» PROBLEM DESCRIPTION: Return the stretch of the portfolio catalog entry from "Physical Description: This" through "Material: English .", copied word for word.
#### QUOTED TEXT
Table of contents What's This?
  • Scope and Contents
  • Conditions Governing Access
  • Conditions Governing Use
  • Immediate Source of Acquisition
  • Preferred Citation
  • Bibliography

  • Contributing Institution: Oskar Schindler Archives
    Title: Luba Krugman Gurdus portfolio
    Identifier/Call Number: 2019.008.h.r
    Physical Description: 1 Item
    Date (inclusive): 1949
    Abstract: The portfolio of lithographs reflect the indelible impressions of an artist and witness who survived six years of the Holocaust in ghettos and camps of Poland.
    Physical Description: This item is in good condition.
    Physical Location: Located in the flat file drawer in the archive.
    Language of Material: English .
########
#### GIVEN RECORDS
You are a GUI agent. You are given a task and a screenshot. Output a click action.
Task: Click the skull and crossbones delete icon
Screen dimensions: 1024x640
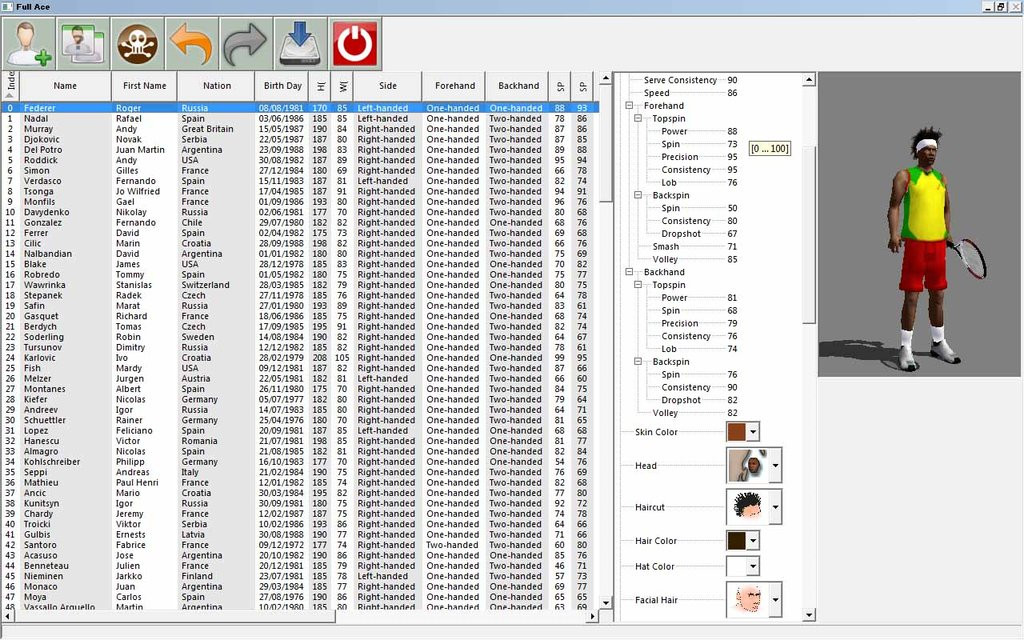click(x=138, y=44)
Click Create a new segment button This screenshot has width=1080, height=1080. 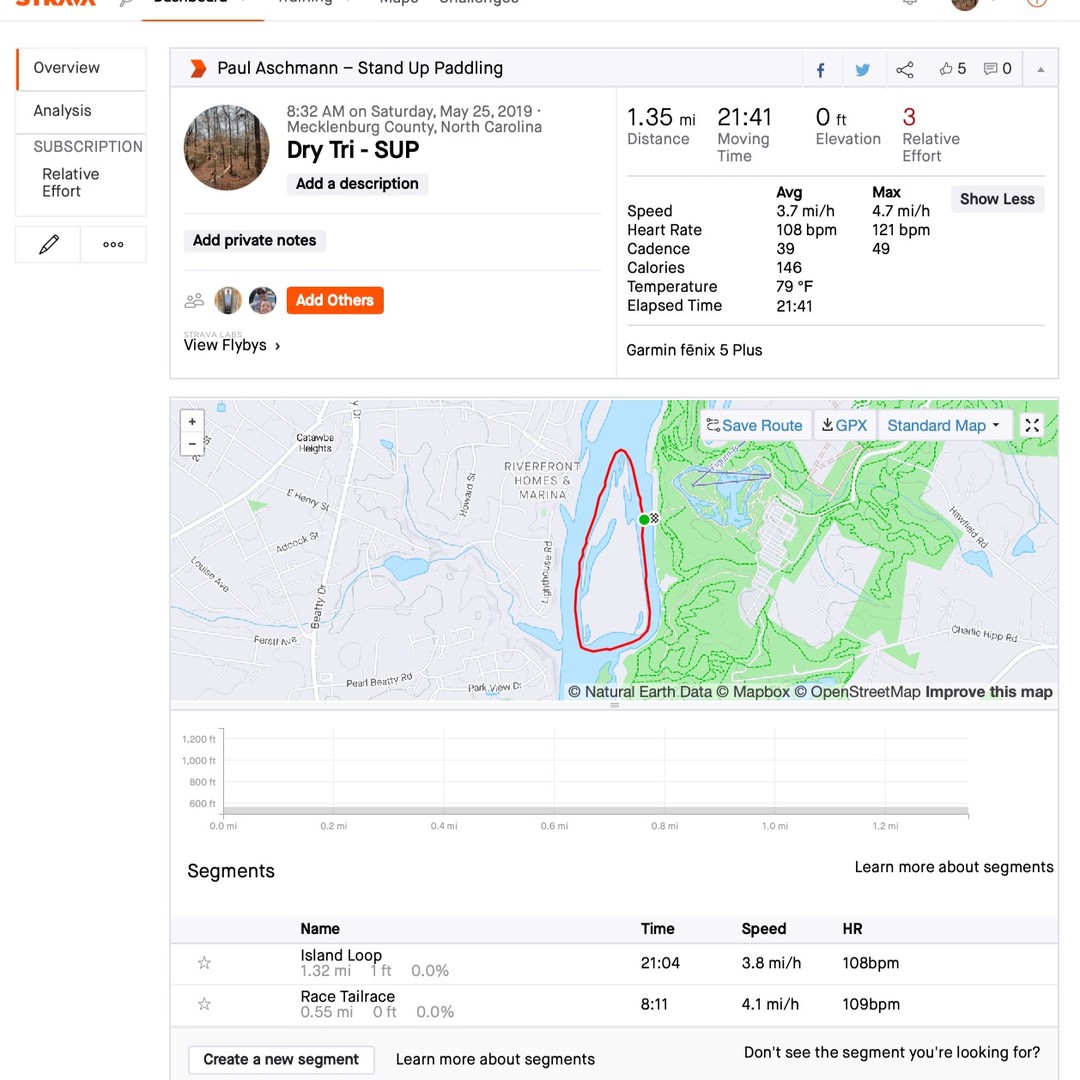(281, 1060)
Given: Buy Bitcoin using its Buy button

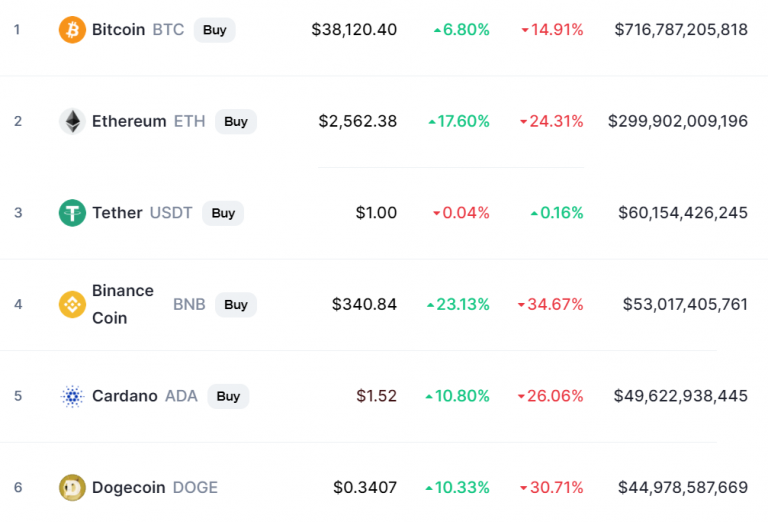Looking at the screenshot, I should 215,30.
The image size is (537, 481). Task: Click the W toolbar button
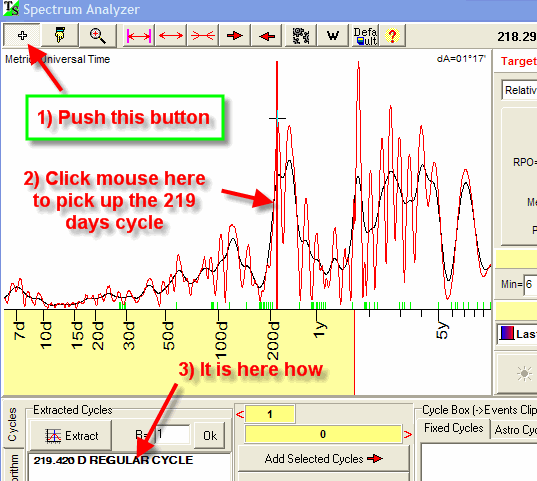tap(333, 35)
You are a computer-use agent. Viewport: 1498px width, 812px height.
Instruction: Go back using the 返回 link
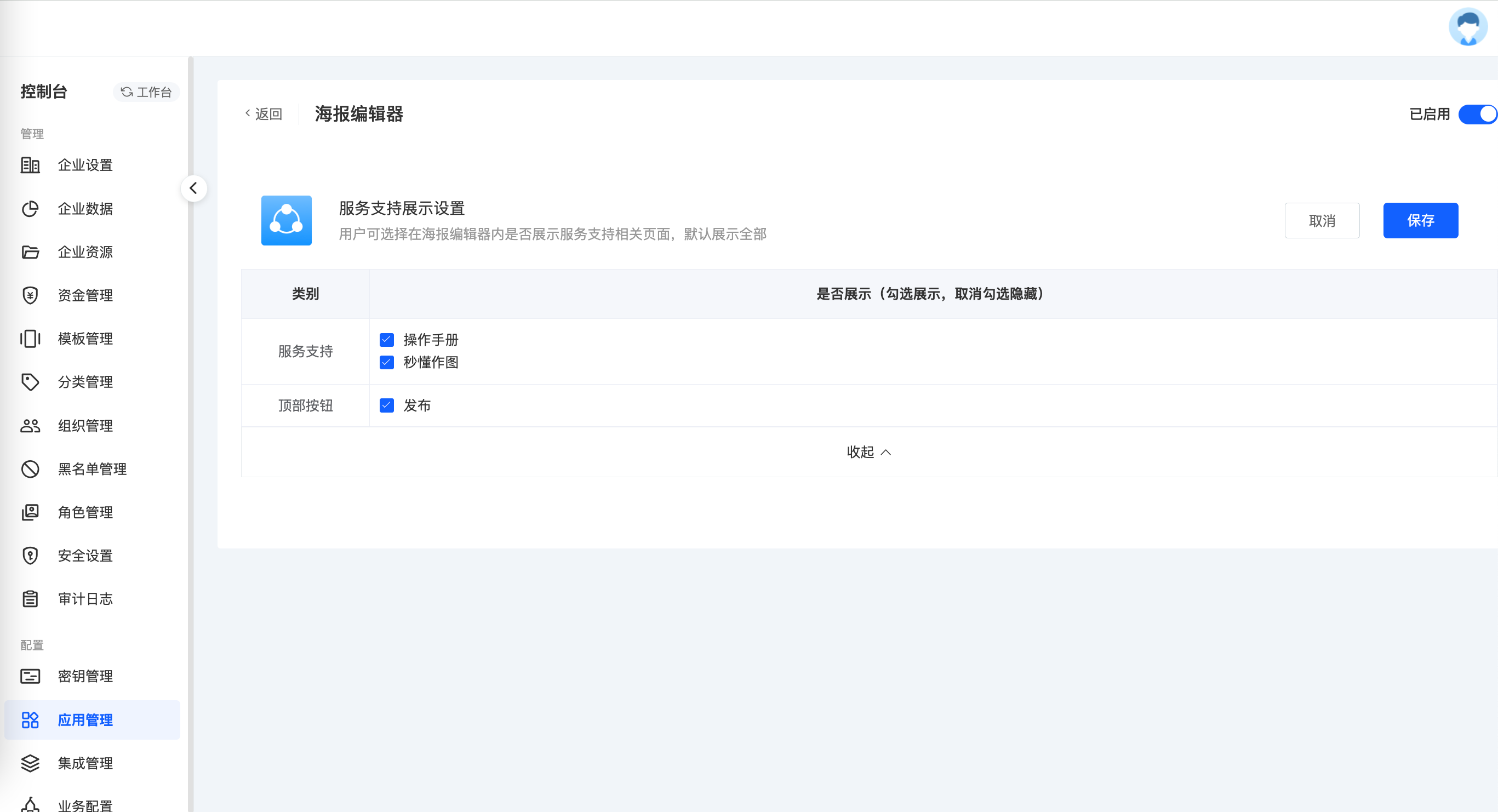(x=264, y=114)
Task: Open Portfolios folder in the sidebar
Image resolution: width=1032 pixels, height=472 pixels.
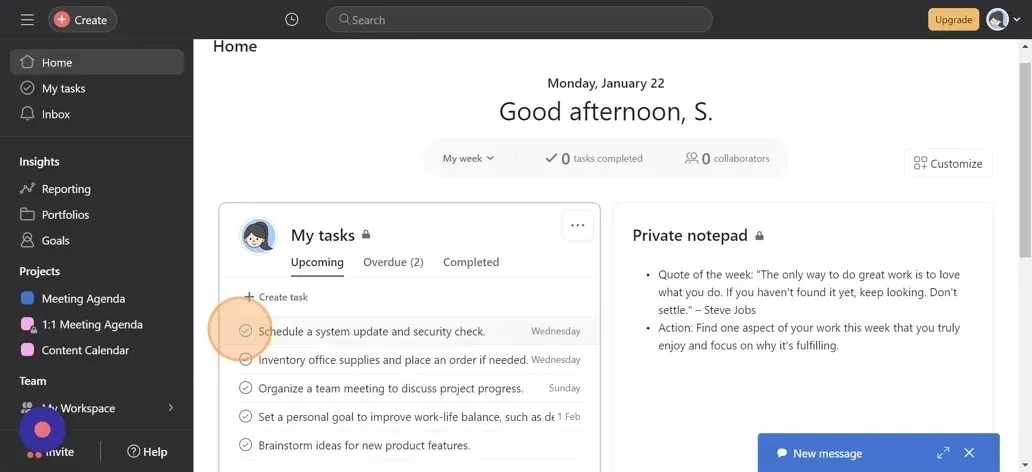Action: point(65,215)
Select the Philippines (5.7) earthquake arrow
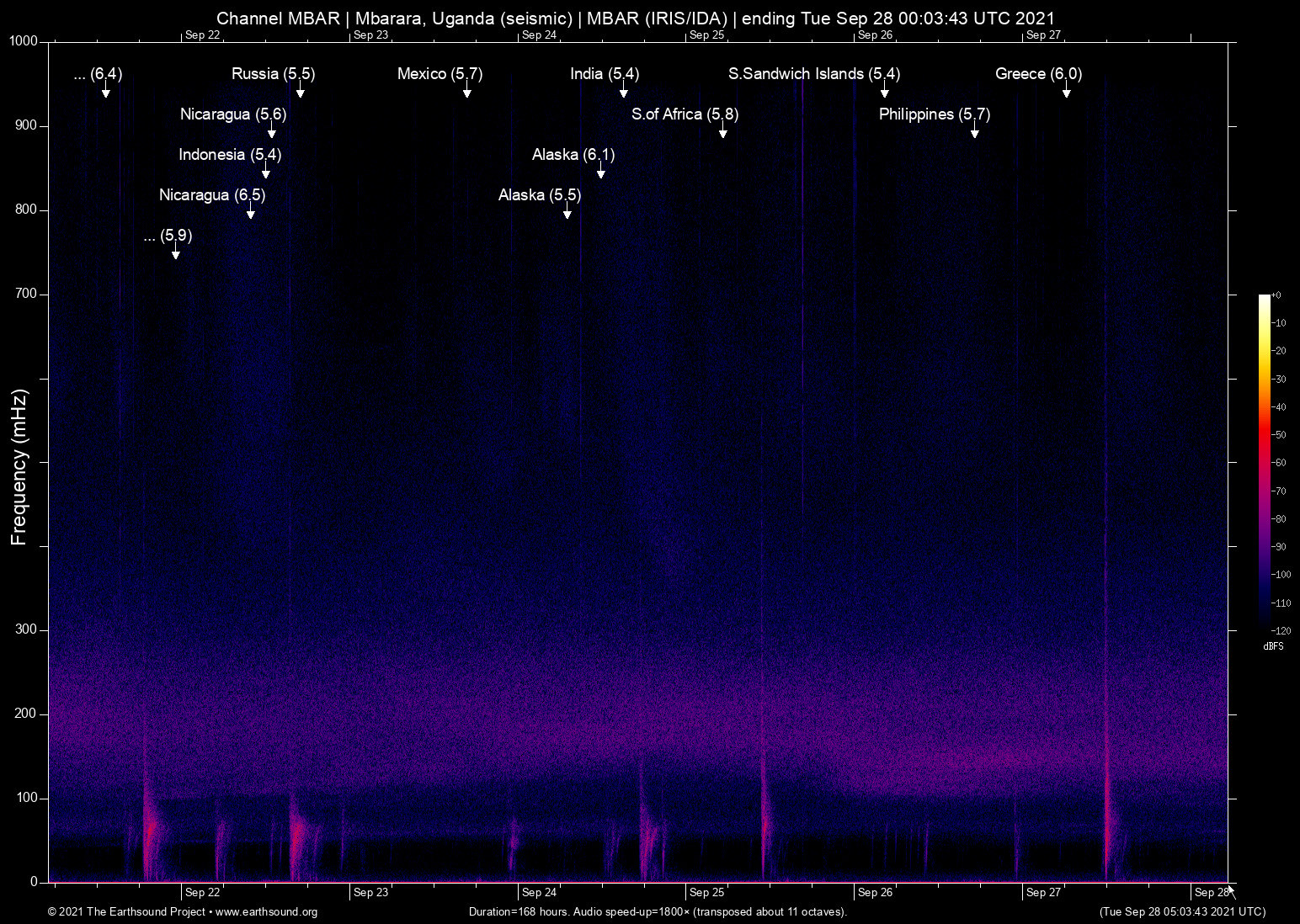 point(975,131)
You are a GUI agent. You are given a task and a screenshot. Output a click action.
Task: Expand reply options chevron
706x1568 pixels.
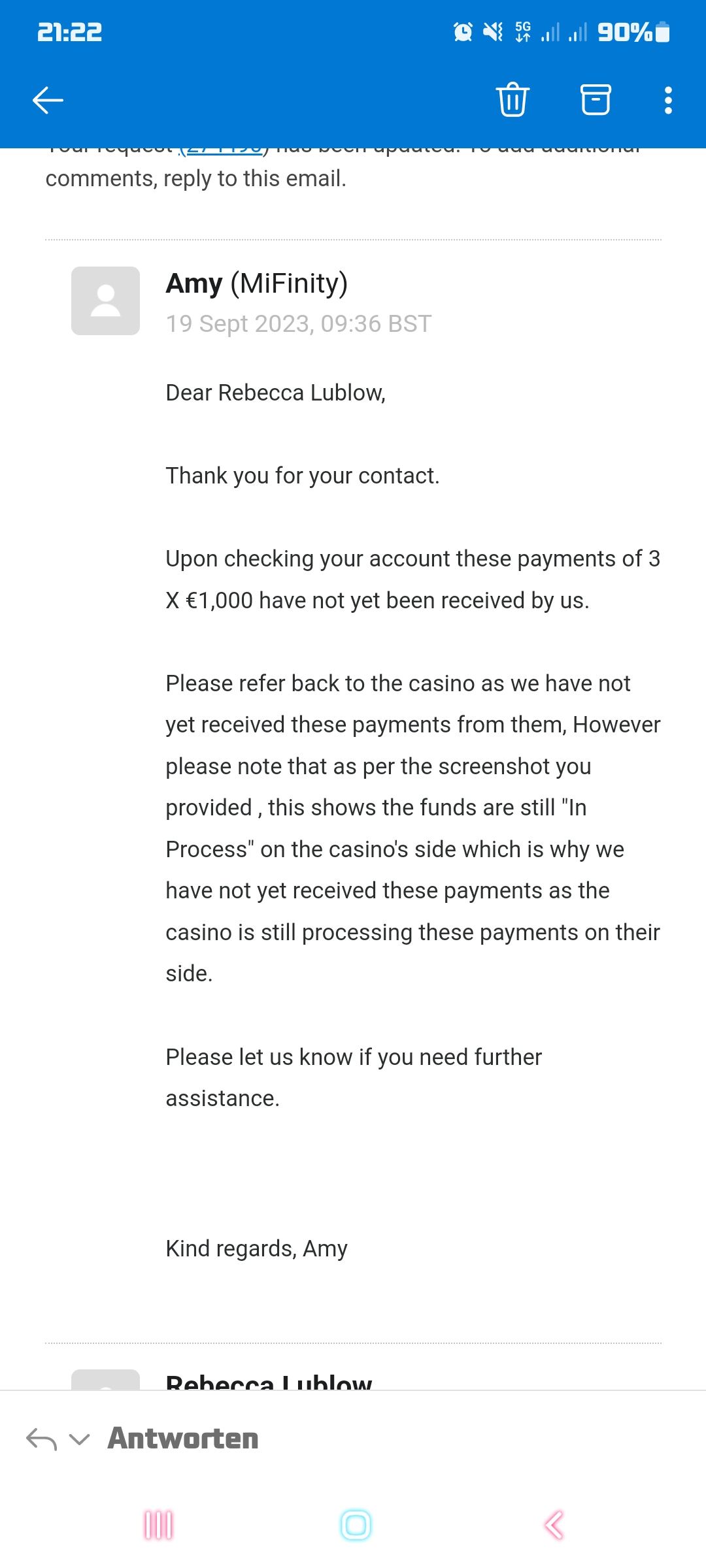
########
» THE REPLY:
Physical Description: This item is in good condition.
    Physical Location: Located in the flat file drawer in the archive.
    Language of Material: English .